- **THE PROBLEM**
Format the entries from the line containing "How do I perform: Click the t+43" through the line containing "The image size is (1012, 1451).", both included, as a numbered list with one line per item, and leave out any blank lines.

(Word and element locating data)
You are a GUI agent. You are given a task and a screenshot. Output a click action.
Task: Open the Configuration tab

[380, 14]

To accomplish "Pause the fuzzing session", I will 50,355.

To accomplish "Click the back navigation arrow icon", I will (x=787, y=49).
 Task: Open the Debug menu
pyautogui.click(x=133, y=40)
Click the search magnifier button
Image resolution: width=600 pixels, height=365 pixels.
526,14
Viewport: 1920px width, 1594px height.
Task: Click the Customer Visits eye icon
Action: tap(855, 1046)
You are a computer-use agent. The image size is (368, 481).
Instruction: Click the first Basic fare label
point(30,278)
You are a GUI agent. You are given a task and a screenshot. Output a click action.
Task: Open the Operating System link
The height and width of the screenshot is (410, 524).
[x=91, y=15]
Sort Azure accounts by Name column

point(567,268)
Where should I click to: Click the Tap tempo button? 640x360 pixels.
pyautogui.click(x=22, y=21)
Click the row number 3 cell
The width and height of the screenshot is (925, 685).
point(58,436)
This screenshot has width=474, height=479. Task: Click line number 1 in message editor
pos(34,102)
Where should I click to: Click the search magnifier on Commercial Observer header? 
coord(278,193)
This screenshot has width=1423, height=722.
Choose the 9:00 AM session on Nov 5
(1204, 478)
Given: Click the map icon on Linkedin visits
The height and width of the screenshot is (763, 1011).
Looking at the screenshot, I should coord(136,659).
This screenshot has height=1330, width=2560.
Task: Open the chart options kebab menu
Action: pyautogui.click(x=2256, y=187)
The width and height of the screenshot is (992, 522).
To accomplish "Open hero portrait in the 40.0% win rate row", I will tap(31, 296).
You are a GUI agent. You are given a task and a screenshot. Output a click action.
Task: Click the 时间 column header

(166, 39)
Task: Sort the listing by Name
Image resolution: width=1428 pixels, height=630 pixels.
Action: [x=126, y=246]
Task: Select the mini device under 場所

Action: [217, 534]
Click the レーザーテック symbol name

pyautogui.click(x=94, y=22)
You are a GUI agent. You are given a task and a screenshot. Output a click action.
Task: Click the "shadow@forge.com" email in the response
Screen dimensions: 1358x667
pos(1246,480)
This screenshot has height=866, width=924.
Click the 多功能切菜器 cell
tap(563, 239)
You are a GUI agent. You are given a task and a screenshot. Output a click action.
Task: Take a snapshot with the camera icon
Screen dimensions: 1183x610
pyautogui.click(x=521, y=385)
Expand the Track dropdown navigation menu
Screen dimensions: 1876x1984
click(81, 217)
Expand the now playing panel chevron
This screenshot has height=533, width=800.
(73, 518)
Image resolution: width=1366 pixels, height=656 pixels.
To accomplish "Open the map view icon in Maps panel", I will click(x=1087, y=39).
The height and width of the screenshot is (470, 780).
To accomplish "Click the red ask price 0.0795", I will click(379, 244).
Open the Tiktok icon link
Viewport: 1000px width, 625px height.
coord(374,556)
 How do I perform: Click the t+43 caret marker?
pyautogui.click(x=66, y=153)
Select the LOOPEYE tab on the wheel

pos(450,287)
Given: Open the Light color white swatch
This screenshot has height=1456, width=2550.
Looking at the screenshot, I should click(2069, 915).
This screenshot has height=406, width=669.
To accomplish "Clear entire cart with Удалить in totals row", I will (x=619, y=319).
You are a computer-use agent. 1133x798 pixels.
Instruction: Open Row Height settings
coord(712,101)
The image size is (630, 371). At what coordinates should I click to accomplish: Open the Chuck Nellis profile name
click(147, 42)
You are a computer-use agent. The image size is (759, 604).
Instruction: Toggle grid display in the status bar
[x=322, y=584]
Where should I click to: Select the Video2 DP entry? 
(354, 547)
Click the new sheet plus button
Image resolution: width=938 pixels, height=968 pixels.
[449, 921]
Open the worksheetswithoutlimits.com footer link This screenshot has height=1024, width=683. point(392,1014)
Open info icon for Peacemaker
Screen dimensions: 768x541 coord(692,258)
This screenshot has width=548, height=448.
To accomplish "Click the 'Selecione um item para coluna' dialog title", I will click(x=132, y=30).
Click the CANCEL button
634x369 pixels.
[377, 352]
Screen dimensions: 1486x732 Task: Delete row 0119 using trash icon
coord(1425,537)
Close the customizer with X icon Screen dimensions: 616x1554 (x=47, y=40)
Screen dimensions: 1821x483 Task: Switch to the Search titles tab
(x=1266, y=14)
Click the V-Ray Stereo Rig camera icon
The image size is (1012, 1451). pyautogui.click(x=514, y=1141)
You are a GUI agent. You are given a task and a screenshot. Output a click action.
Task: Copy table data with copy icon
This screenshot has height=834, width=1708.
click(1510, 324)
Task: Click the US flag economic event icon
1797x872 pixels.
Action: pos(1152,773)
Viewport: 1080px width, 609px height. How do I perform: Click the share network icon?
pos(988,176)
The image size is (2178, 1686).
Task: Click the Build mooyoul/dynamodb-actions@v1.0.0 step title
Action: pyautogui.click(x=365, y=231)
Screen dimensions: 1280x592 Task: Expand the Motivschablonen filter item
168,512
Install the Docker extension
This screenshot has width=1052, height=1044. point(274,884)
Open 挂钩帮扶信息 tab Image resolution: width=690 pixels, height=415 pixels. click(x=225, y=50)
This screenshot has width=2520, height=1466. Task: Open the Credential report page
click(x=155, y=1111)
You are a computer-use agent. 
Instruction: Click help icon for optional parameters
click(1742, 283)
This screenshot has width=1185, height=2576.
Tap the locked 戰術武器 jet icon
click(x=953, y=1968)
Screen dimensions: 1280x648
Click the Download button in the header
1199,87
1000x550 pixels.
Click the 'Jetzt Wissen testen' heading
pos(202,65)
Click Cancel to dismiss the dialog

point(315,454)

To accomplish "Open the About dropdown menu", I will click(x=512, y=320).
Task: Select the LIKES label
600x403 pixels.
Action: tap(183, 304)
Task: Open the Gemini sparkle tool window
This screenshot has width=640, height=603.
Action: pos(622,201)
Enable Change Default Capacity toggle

- **FULL RESPONSE**
1.  How do I perform: Click the t+43 caret marker?
2. pyautogui.click(x=66, y=153)
3. Select the LOOPEYE tab on the wheel
4. pos(450,287)
5. Given: Open the Light color white swatch
6. This screenshot has height=1456, width=2550.
7. Looking at the screenshot, I should click(2069, 915).
8. This screenshot has height=406, width=669.
9. To accomplish "Clear entire cart with Удалить in totals row", I will (x=619, y=319).
10. You are a computer-use agent. 1133x798 pixels.
11. Instruction: Open Row Height settings
12. coord(712,101)
13. The image size is (630, 371). At what coordinates should I click to accomplish: Open the Chuck Nellis profile name
14. click(147, 42)
15. You are a computer-use agent. The image size is (759, 604).
16. Instruction: Toggle grid display in the status bar
17. [x=322, y=584]
18. Where should I click to: Select the Video2 DP entry? 
19. (354, 547)
20. Click the new sheet plus button
21. Image resolution: width=938 pixels, height=968 pixels.
22. [449, 921]
23. Open the worksheetswithoutlimits.com footer link This screenshot has height=1024, width=683. point(392,1014)
24. Open info icon for Peacemaker
25. Screen dimensions: 768x541 coord(692,258)
26. This screenshot has width=548, height=448.
27. To accomplish "Click the 'Selecione um item para coluna' dialog title", I will click(x=132, y=30).
28. Click the CANCEL button
29. 634x369 pixels.
30. [377, 352]
31. Screen dimensions: 1486x732 Task: Delete row 0119 using trash icon
32. coord(1425,537)
33. Close the customizer with X icon Screen dimensions: 616x1554 (x=47, y=40)
34. Screen dimensions: 1821x483 Task: Switch to the Search titles tab
35. (x=1266, y=14)
36. Click the V-Ray Stereo Rig camera icon
37. The image size is (1012, 1451). pyautogui.click(x=514, y=1141)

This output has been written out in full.